ESSAY TITLE: Even though a great many language teaching institutions use placement tests to group students the classes that result are often sadly heterogenous. Suggest a reason for this and indicate how you would tackle this problem if expense were no object.


1. Write a content specification for each band on the incline of difficulty.

2. Write a first draft of the test. Try it out on colleagues and then on students at different levels and from different backgrounds. Edit your first draft between trials.

3. Develop a marking scheme. Discuss marker reliability, the scoring system, acceptable and unacceptable variants with other teachers.

Change items in the test, which give rise to contention or too many variants. At the lower end of the incline it is relatively easy to set items which have only one possible answer. Test your level bands, by getting students whose levels have already been determined to take your test. Their levels may have been determined by Public Examinations such as PET or FCE, but if their original placement test has not been validated it would also be wise to seek the opinion of people who have been teaching them as to whether they are typical level X students.

4. Collect data from a large sample of students (all the normal level bands & various backgrounds) and perform an item analysis to check that you obtain suitable facility & discrimination indices depending on the position of your items on your incline of difficulty. You can be a little flexible about items which are not successively more difficult, providing each of the level bands are adequately represented.


Although we often refer loosely to FILL-IN TESTS as CLOZE TESTS, selective deletion tests are not. Cloze tests, True Cloze Tests, where every Nth word of an authentic text is deleted are very poor instruments for placing students at different levels.

The reason for setting a p1acement test on an incline of difficulty is to give students at EVERY level a chance to show how much English they have learnt. Authentic texts(which generally serve higher levels) discriminate very poorly at the lower end of the scale. Everybody below the level of the text can be shown to have learnt little.

Selecting an authentic text of average difficulty can mean that students who are "just better than average" come out as "advanced". ONE test set on an incline of difficulty is also preferable to TWO tests. Having two different gauges complicates the process of comparing results and creates the unwanted dilemma of which test to offer borderline cases.
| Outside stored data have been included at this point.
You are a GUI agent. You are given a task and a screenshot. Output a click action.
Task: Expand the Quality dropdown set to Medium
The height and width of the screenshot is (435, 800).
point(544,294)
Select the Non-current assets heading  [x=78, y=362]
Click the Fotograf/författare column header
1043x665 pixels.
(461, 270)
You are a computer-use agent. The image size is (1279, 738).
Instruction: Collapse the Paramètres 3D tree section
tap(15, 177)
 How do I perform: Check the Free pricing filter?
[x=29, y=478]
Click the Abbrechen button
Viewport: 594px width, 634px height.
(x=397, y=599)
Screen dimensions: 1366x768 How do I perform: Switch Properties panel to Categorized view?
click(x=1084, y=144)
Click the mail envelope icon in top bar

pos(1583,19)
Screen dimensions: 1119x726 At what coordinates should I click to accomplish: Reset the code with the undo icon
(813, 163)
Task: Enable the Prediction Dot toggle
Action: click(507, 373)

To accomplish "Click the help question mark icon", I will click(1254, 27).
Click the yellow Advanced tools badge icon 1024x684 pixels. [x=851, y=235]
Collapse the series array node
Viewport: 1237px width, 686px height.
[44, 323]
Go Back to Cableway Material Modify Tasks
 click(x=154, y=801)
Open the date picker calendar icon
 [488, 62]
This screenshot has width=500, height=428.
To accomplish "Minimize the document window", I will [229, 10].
Selective deletion of items gives the test writer control over the specification of what, is to be assessed. Indeed, the test writer should be sensitive to what students are expected to achieve at the levels available to them. To choose not to represent our programmes of study in the test by randomly selecting the test items is absurd. It is as absurd as expecting a doctor to perform a diagnosis with a screw-driver and an egg-timer as the test instruments.